Title: Re: Speedometer needle bounce, 1968 GT350
Post by: Bob Gaines on July 26, 2018, 05:12:53 PM
Quote from: silverton_ford on July 26, 2018, 04:06:46 PM
Have you tried greasing the speedometer cable?    Use white lithium grease.
Lithium grease can dry out. I have always been told by the old speedo restorers years ago to use a graphite lubricant. Not to say that you can't use Lithium grease but it is not the best thing you can use. 
Title: Re: Speedometer needle bounce, 1968 GT350
Post by: silverton_ford on July 26, 2018, 05:48:36 PM
Quote from: Bob Gaines on July 26, 2018, 05:12:53 PM
Quote from: silverton_ford on July 26, 2018, 04:06:46 PM
Have you tried greasing the speedometer cable?    Use white lithium grease.
Lithium grease can dry out. I have always been told by the old speedo restorers years ago to use a graphite lubricant. Not to say that you can't use Lithium grease but it is not the best thing you can use. 

Good recommendation on the graphite lubricant.   I have used white lithium grease in the past and haven't had troubles, but I have seen it dry out in other areas of use, so naturally it makes sense that it would dry out on the speedometer cable too.

Quote from: Corey Bowcutt on July 26, 2018, 04:26:41 PM
I have tried nothing so far.  So to grease the cable do you actually remove the inner cable from the outer sleeve and apply grease?

Pull the speedometer cable off the back of the speedometer and then pull the cable out of the plastic sleeve and grease the entire cable.  Also add a little bit of grease on each end of the cable.   I don't think you need to pull the entire sleeve.   
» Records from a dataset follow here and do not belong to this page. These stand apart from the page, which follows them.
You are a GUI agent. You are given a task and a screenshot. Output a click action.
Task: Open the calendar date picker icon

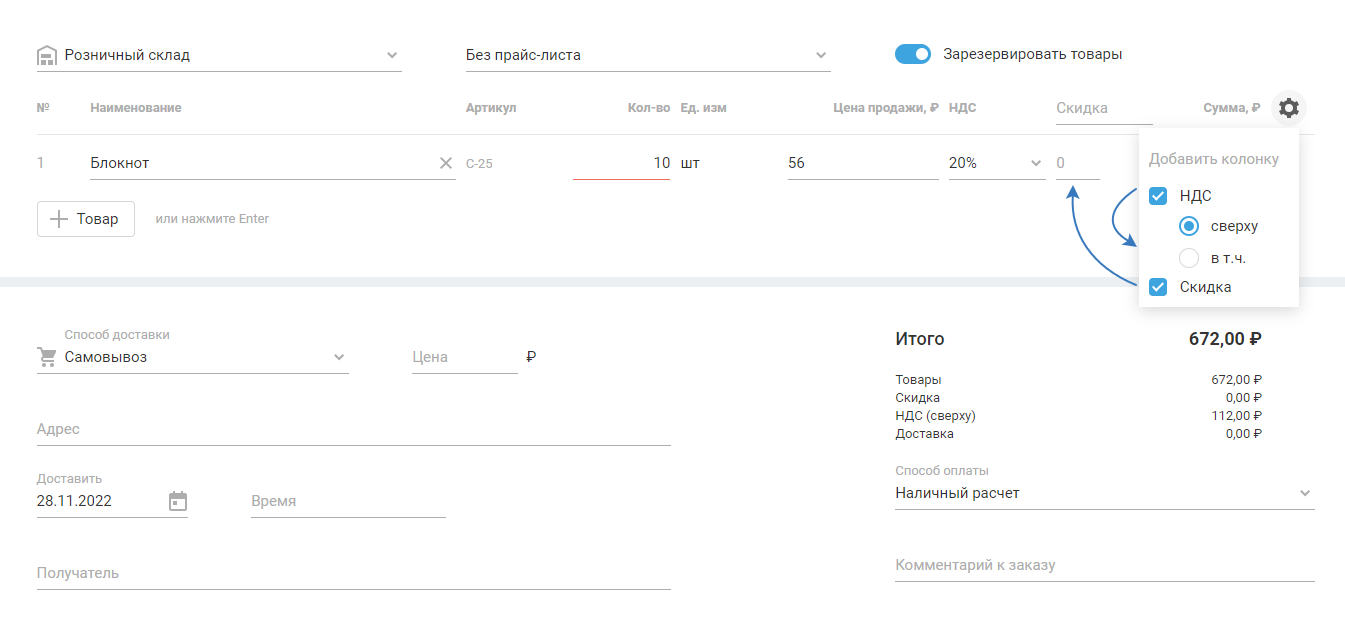178,501
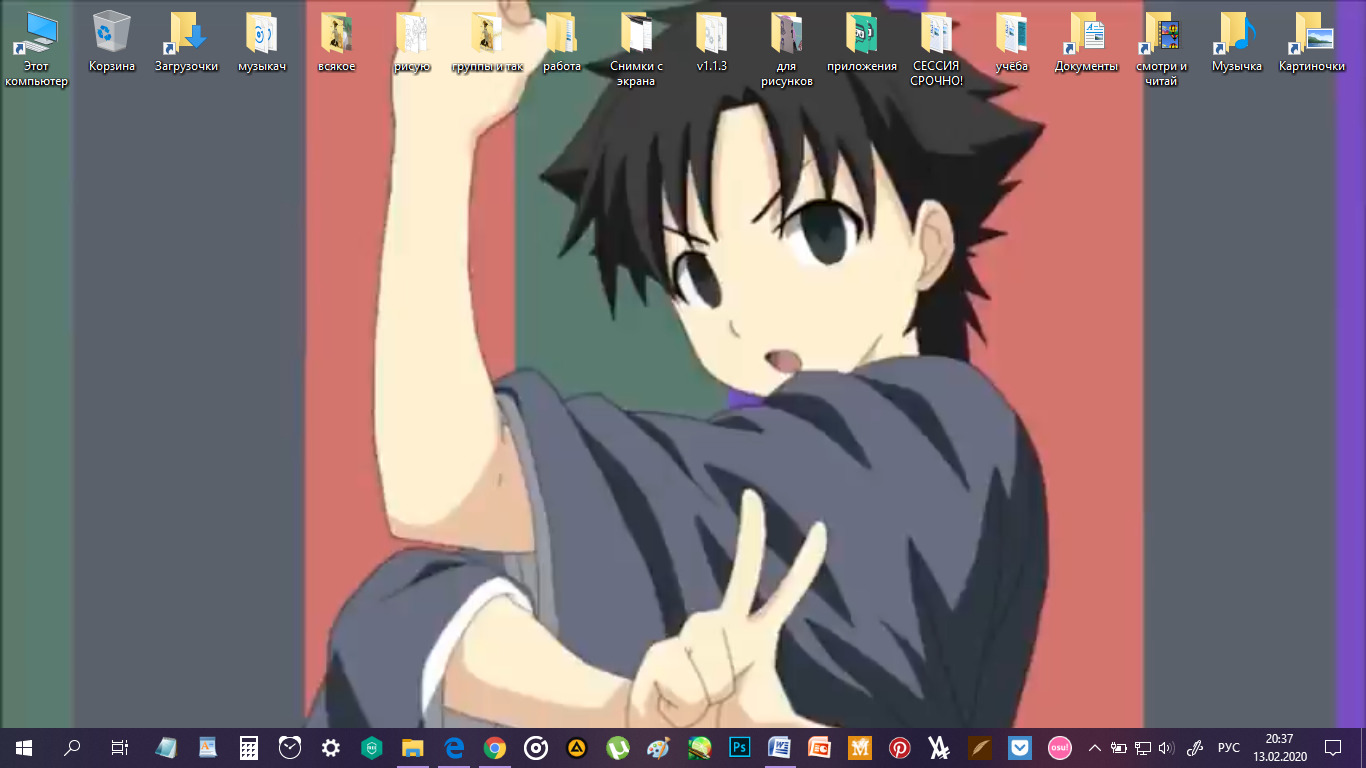Open Paint from the taskbar
1366x768 pixels.
(658, 747)
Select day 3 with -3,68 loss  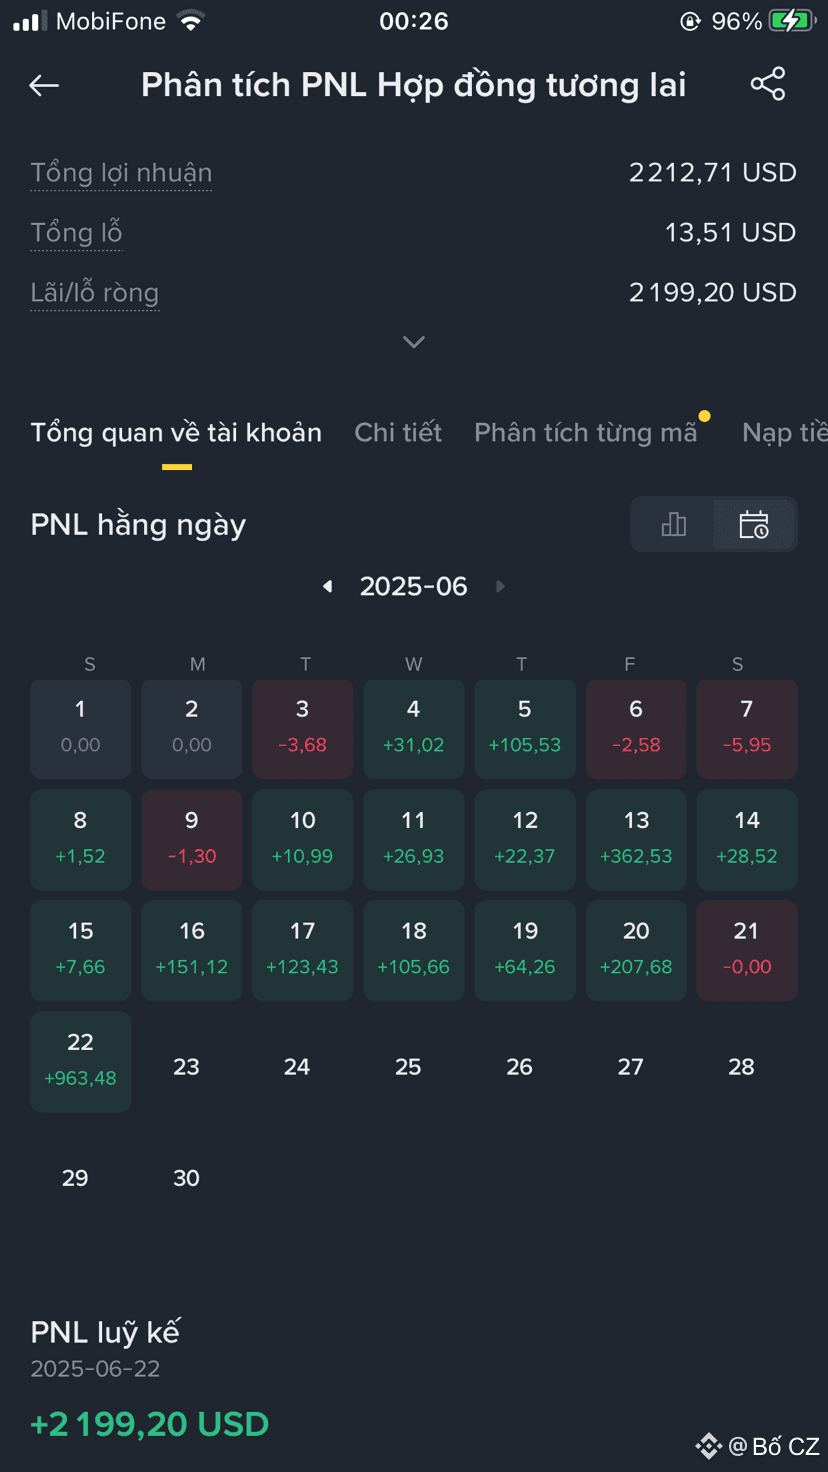(x=303, y=729)
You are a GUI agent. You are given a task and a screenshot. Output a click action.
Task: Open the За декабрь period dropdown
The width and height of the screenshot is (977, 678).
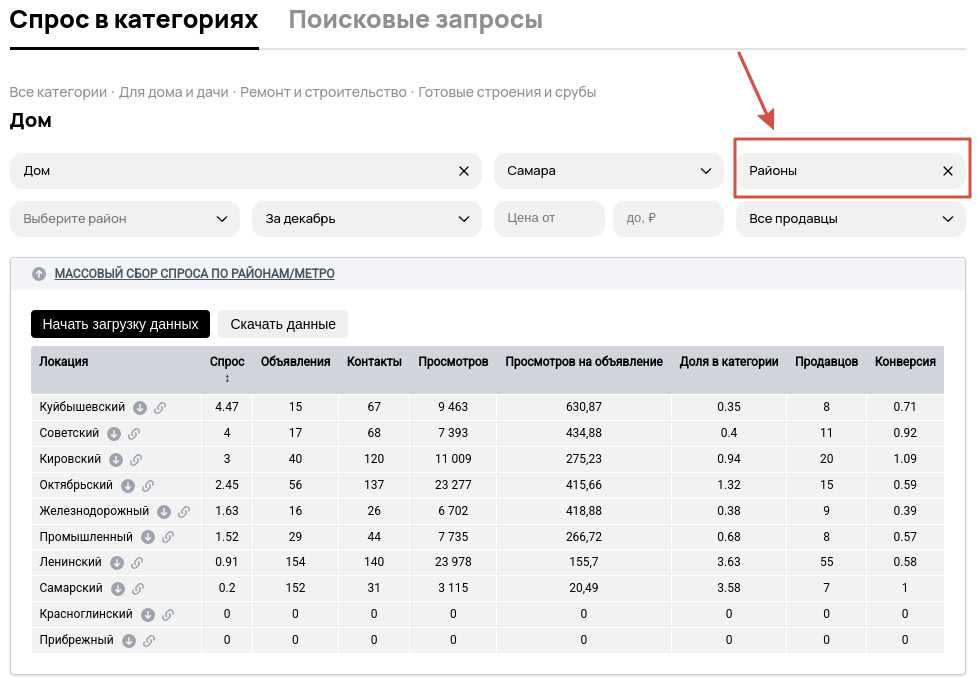click(366, 219)
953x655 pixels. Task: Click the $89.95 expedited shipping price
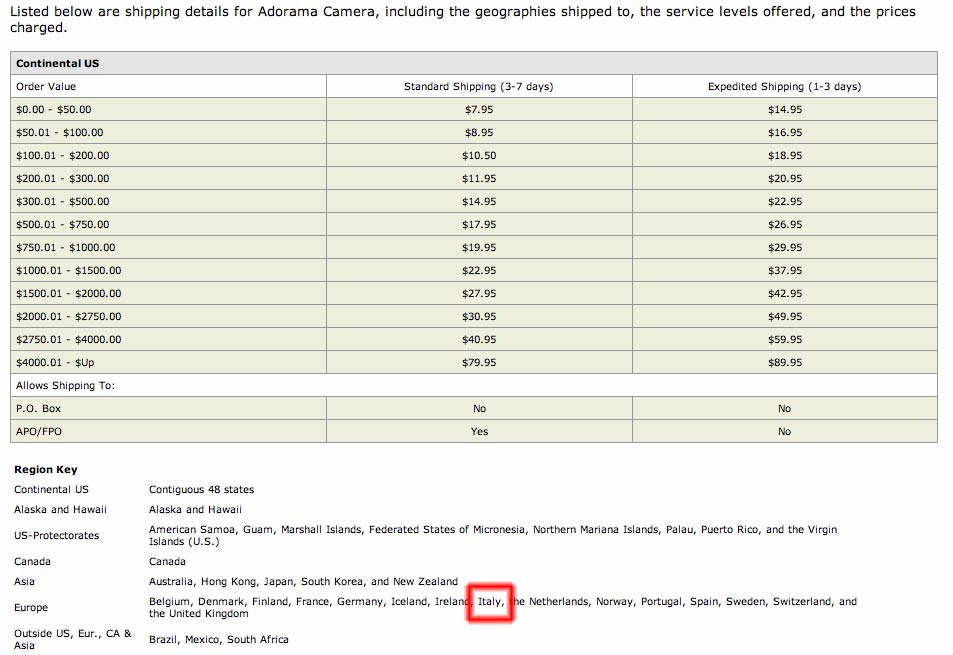pos(784,363)
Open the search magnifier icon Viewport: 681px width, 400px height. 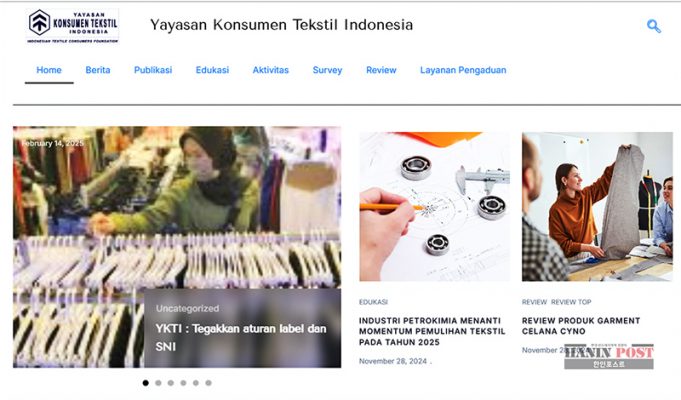point(654,26)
I have done this on 70's Ford pickups and 60's Galaxies.  I would imagine a 68 Mustang would be the same process.
Title: Re: Speedometer needle bounce, 1968 GT350
Post by: Steve McDonald Formally known as Mcdonas on July 26, 2018, 07:06:42 PM
Also make sure the cable is routed correctly and not bent or kinked.  I think the easy way to access it is to take the heater control loose and let it hang, stick your left hand into the opening and take the cable loose, pull it over to the heater control opening and use a pair of needle nose plyers to pull the cable out, grease it up and work it back into the sheath. Reassemble and try it
Title: Re: Speedometer needle bounce, 1968 GT350
Post by: papa scoops on July 26, 2018, 08:27:38 PM
might need a speedo shock absorber. pookie got em. phred
Title: Re: Speedometer needle bounce, 1968 GT350
Post by: CharlesTurner on July 26, 2018, 09:21:37 PM
An old-time mechanic I knew always used 3 in 1 oil.
Title: Re: Speedometer needle bounce, 1968 GT350
Post by: 67350#1242 on July 26, 2018, 10:04:08 PM
Pretty sure transmission oil migrates in from the lower end but not enough to lubricate the whole cable.  I just remove inner and dip in motor oil.
Title: Re: Speedometer needle bounce, 1968 GT350
Post by: Don Johnston on July 27, 2018, 12:38:31 AM
Lithium grease is not stable and will dry out to hard powder over time, accelerated by heat.  Graphite is the best for long term use that is why the cables have come with them originally for many decades. 8)
Title: Re: Speedometer needle bounce, 1968 GT350
Post by: 67350#1242 on July 27, 2018, 08:24:30 AM
The speedometer head itself can also be source of needle bounce and have seen damaged nylon gears in the odometer cause it - kind of a "once around" increase in friction leading to speed up, slow down in the movement.
Kurt.
Title: Re: Speedometer needle bounce, 1968 GT350
Post by: Corey Bowcutt on July 27, 2018, 08:59:44 AM
All great advice thank you guys very much.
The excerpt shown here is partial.